Tomsk, in fact, had been taken by Feofar-Khan some days previously, and
it was thence that the invaders, masters of Central Siberia, were to
march upon Irkutsk.
Irkutsk was the real object of Ivan Ogareff. The plan of the traitor was
to reach the Grand Duke under a false name, to gain his confidence, and
to deliver into Tartar hands the town and the Grand Duke himself. With
such a town, and such a hostage, all Asiatic Siberia must necessarily
fall into the hands of the invaders. Now it was known that the Czar
was acquainted with this conspiracy, and that it was for the purpose
of baffling it that a courier had been intrusted with the important
warning. Hence, therefore, the very stringent instructions which had
been given to the young courier to pass incognito through the invaded
district.
This mission he had so far faithfully performed, but now could he carry
it to a successful completion?
The blow which had struck Michael Strogoff was not mortal. By swimming
in a manner by which he had effectually concealed himself, he had
reached the right bank, where he fell exhausted among the bushes.
When he recovered his senses, he found himself in the cabin of a mujik,
who had picked him up and cared for him. For how long a time had he been
the guest of this brave Siberian? He could not guess. But when he
opened his eyes he saw the handsome bearded face bending over him, and
regarding him with pitying eyes. “Do not speak, little father,” said the
mujik, “Do not speak! Thou art still too weak. I will tell thee where
thou art and everything that has passed.”
And the mujik related to Michael Strogoff the different incidents of the
struggle which he had witnessed--the attack upon the ferry by the Tartar
boats, the pillage of the tarantass, and the massacre of the boatmen.
But Michael Strogoff listened no longer, and slipping his hand under
his garment he felt the imperial letter still secured in his breast. He
breathed a sigh of relief.
But that was not all. “A young girl accompanied me,” said he.
“They have not killed her,” replied the mujik, anticipating the anxiety
which he read in the eyes of his guest. “They have carried her off in
their boat, and have continued the descent of Irtych. It is only one
prisoner more to join the many they are taking to Tomsk!”

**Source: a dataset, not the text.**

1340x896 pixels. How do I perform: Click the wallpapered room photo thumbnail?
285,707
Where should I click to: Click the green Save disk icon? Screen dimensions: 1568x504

Michael Strogoff was unable to reply. He pressed his hand upon his heart
to restrain its beating. But, notwithstanding these many trials, the
sentiment of duty mastered his whole soul. “Where am I?” asked he.
“Upon the right bank of the Irtych, only five versts from Omsk,” replied
the mujik.
“What wound can I have received which could have thus prostrated me? It
was not a gunshot wound?”
“No; a lance-thrust in the head, now healing,” replied the mujik. “After
a few days’ rest, little father, thou wilt be able to proceed. Thou
didst fall into the river; but the Tartars neither touched nor searched
thee; and thy purse is still in thy pocket.”
Michael Strogoff gripped the mujik’s hand. Then, recovering himself with
a sudden effort, “Friend,” said he, “how long have I been in thy hut?”
“Three days.”
“Three days lost!”
“Three days hast thou lain unconscious.”
“Hast thou a horse to sell me?”
“Thou wishest to go?”
“At once.”
“I have neither horse nor carriage, little father. Where the Tartar has
passed there remains nothing!”
“Well, I will go on foot to Omsk to find a horse.”
“A few more hours of rest, and thou wilt be in a better condition to
pursue thy journey.”
“Not an hour!”
“Come now,” replied the mujik, recognizing the fact that it was useless
to struggle against the will of his guest, “I will guide thee myself.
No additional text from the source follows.